Pelacur sudah kadung menyandang makna negatif dalam benak masyarakat. Contoh, orang akan terperanjat ketika mendengar jawaban bahwa suatu malam kita ditemani Para Pelacur dalam Perahu, untuk memberi tahu bahwa kita sedang khusyuk menyelesaikan novel terbaru Seno Gumira Ajidarma. Yang mendengar akan menduga kita sedang ‘membeli’ tubuh orang lain, baik perempuan maupun lelaki. Profesi disebut sebagai profesi paling tua di dunia ini memiliki makna yang selalu buruk, bahkan ketika mereka belum sempat diberi kesempatan menjelaskan, apalagi membela. 

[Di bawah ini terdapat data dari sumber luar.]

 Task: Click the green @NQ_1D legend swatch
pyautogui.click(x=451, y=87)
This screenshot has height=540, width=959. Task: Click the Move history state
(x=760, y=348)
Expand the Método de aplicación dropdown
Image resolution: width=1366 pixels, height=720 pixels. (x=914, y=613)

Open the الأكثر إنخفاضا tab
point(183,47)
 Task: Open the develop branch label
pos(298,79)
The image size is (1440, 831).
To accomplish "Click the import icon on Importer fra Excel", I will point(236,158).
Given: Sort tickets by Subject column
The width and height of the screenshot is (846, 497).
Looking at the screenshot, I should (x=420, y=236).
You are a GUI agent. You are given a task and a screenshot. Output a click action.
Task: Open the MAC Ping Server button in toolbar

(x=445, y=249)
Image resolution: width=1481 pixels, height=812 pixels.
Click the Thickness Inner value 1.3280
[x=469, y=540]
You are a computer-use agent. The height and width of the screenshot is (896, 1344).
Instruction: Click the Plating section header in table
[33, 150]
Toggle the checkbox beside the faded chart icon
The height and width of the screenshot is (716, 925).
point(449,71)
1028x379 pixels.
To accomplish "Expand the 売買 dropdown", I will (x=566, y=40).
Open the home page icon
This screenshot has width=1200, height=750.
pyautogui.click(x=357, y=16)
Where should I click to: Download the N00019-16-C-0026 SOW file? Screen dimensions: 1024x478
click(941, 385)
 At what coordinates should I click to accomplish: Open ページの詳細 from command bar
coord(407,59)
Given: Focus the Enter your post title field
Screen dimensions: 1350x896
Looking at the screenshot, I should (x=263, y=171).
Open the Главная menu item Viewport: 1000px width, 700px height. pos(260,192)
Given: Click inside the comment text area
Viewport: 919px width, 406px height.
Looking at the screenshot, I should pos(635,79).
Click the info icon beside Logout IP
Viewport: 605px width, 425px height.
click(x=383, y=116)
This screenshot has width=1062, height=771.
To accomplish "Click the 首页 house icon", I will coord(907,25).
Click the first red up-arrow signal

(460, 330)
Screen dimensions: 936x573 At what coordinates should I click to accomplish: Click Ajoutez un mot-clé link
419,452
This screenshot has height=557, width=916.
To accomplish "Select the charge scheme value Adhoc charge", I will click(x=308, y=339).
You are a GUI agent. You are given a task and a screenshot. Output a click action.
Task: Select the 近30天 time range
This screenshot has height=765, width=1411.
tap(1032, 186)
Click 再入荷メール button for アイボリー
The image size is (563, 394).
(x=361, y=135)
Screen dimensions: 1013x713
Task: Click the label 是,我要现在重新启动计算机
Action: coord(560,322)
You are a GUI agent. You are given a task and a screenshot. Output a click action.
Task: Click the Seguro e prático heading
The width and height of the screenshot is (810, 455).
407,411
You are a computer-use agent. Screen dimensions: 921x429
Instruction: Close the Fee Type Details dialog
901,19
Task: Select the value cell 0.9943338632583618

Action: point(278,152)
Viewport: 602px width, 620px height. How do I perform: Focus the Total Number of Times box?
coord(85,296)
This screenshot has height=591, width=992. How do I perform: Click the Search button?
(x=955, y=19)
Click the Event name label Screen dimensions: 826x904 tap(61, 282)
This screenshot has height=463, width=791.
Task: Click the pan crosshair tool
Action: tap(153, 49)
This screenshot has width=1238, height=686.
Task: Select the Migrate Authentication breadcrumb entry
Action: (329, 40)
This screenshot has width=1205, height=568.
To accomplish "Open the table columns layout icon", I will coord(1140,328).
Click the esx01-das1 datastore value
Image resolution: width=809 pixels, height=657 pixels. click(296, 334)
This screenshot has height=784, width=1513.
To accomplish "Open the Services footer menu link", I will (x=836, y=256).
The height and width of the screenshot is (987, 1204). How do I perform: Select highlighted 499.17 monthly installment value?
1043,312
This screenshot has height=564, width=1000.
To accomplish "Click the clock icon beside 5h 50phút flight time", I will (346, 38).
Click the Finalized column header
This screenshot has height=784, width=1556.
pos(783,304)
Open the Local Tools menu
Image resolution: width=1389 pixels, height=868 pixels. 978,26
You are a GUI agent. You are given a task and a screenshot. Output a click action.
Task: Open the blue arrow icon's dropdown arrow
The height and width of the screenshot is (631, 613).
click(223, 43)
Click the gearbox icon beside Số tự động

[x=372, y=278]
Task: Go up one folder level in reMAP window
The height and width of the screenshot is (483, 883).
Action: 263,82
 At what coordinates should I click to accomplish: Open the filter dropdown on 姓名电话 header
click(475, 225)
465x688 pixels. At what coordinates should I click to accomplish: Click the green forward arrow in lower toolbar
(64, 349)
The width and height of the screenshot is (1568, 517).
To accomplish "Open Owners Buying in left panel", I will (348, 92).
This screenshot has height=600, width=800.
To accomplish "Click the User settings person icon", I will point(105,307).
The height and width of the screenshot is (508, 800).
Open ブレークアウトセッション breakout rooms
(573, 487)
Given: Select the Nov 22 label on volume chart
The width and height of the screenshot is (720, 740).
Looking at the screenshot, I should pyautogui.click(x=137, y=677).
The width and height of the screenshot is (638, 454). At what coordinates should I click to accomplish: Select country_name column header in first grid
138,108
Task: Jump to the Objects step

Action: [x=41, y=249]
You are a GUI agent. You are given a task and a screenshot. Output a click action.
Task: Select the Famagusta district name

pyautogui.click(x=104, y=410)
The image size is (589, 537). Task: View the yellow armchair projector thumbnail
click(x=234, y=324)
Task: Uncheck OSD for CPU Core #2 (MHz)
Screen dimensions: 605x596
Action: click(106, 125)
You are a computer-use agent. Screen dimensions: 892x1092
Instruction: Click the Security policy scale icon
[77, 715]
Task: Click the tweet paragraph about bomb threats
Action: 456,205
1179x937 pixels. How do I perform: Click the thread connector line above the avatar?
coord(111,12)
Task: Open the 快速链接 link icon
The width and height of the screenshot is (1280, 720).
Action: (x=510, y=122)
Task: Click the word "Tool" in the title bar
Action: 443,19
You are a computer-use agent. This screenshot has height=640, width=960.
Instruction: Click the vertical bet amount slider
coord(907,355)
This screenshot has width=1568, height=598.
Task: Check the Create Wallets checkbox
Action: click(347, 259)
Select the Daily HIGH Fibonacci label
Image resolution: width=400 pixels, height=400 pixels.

Tidak demikian dalam teks sastra. Sastra haruslah memberi tafsir lain atau ruang baru bagi siapa pun, termasuk kata (atau pun profesi) pelacur. Para Pelacur dalam Perahu, fiksi panjang Seno Gumira Ajidarma yang baru saja terbit ini secara teknis memang mengisahkan para pelacur yang menyusuri sungai dalam sebuah Perahu Cinta, tentulah mereka menjajakan cinta kepada pelanggan sebab dengan ini mereka disebut sebagai pelacur. 

Seno dengan kesadaran penuh tidak tampil sebagai narator yang berlagak suci dan menghakimi, pun tidak pada sisi ekstrem sebaliknya yang membela habis-habisan. Seno dalam novel menempatkan pelacur sebagai perempuan yang berdaya dan hidup yang kebetulan saja dalam perahu. Dan sebagaimana manusia pada umumnya, pelacur juga memiliki martabat. Dan beginilah Seno memulai tragedi pembakaran rumah bordil milik Tumirah: 

“Para pelacurnya diperkosa, yang melawan dianiaya, dana sebagian besar dibunuh karena mempertahankan kehormatan. Tentu saja para pelacur mempunyai kehormatan. Mereka bukan hanya berdarah dan berdaging. Mereka mempunyai hati, nurani, perasaan, dan pikiran.” (hal.1)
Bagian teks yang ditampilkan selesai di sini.